*YOUR OBJECTIVE*
Between the line containing "Given: Print the chart using the printer icon" and the line containing "Save the end" lies a run of lines; give that run again exactly, with both of those lines, and nothing else from the entries below.

*PROVIDED ENTRIES*
•••••

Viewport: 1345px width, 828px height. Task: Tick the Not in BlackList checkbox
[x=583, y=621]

•••••

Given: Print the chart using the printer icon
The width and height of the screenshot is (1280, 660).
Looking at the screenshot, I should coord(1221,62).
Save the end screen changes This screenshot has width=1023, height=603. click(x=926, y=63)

•••••

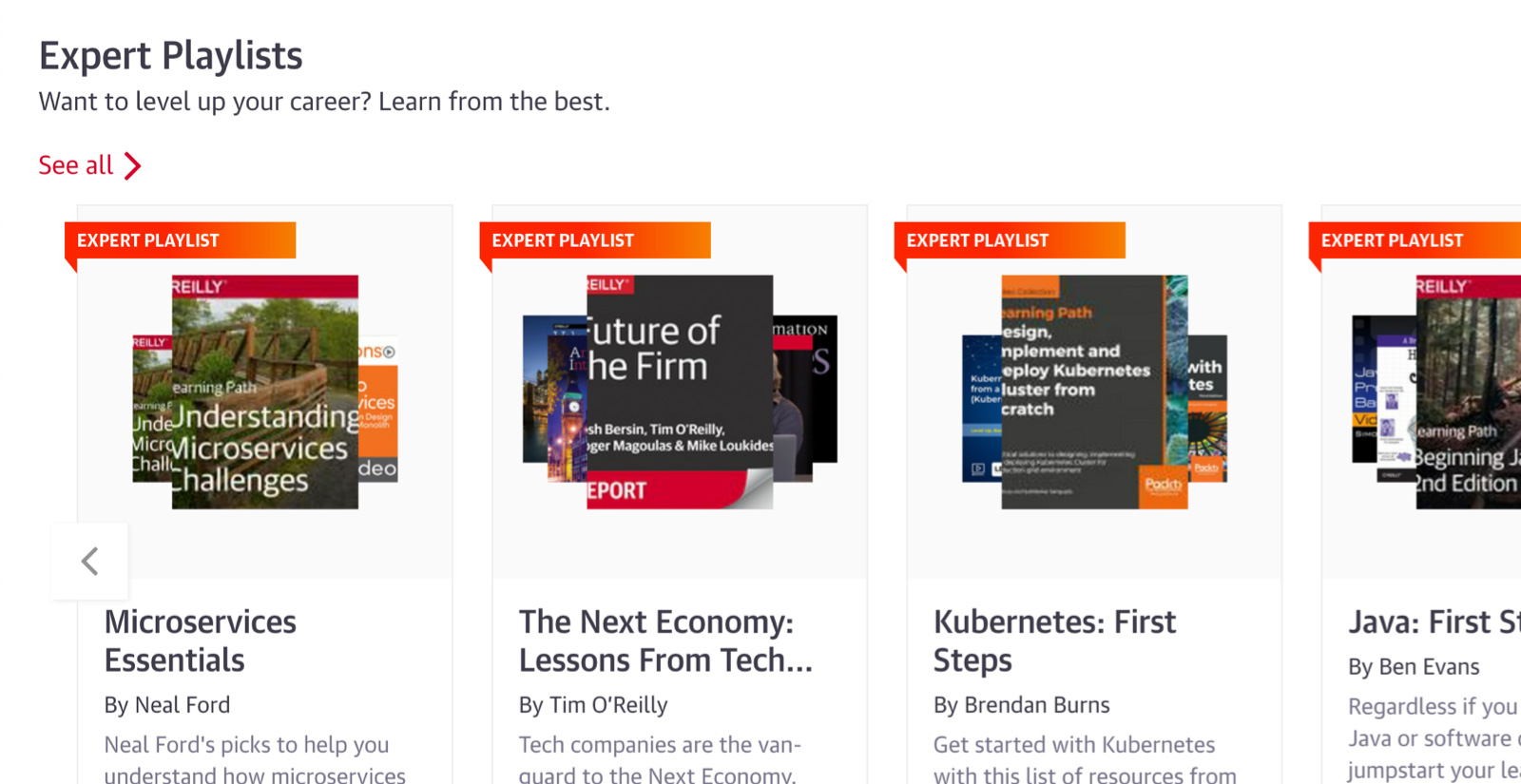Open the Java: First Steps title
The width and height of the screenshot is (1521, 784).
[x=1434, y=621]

•••••

*EXPECTED ANSWER*
Given: Print the chart using the printer icon
The width and height of the screenshot is (1280, 660).
Looking at the screenshot, I should coord(1221,62).
Save the end screen changes This screenshot has width=1023, height=603. click(x=926, y=63)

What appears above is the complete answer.